With the flashlight clutched in hand, Mike stepped off the ice.
He plunged into the icy water, the freezing temperature shocking his system. He wouldn’t have long, he knew, before the cold became dangerous. He twisted, swung the flashlight around. The yellow light barely permeated the darkness, but caught a rush of floating bubbles. Lower still, it shone on something else, something that wasn’t the organic shape he expected in the water.
Mike kicked his legs, which he could barely feel at this point, and swam upward until his face broke the surface. He took in a long, stinging breath of frigid air, barely heard Benji yelling at him, and then dove down again.

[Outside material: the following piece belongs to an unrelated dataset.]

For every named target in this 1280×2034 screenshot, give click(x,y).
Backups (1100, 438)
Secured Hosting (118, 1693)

This time he knew where he was going, swimming down several feet until the long rectangular shape was clear.
A glass coffin.
With a body in it.
Her eyes were closed—despite the blur from the glass, the stirred dirt and silt from the lake’s floor, he could see she wasn’t awake. She lay still, untouched by the water.
Limited air, though. Fuck.
He cast the light around, knowing he needed to go up for air soon but delaying it as long as possible. His lungs screamed for breath, exposed skin was beyond stinging but numb now.
A padlock hung from the lid. No key, no time to get something to pick it.
His feet hit the sandy bottom and he leaned over the coffin. Took the flashlight, twisted it, and slammed the end against the middle of the glass.
It didn’t break.
Goddamn. Again, he hit. And again. Pounding against the glass and eventually a small crack snaked along the face of the coffin.
He needed air but he needed to get her out more. Once more he struck the glass with the flashlight and this time the torch itself broke, light going off, leaving them in the near darkness of the lake.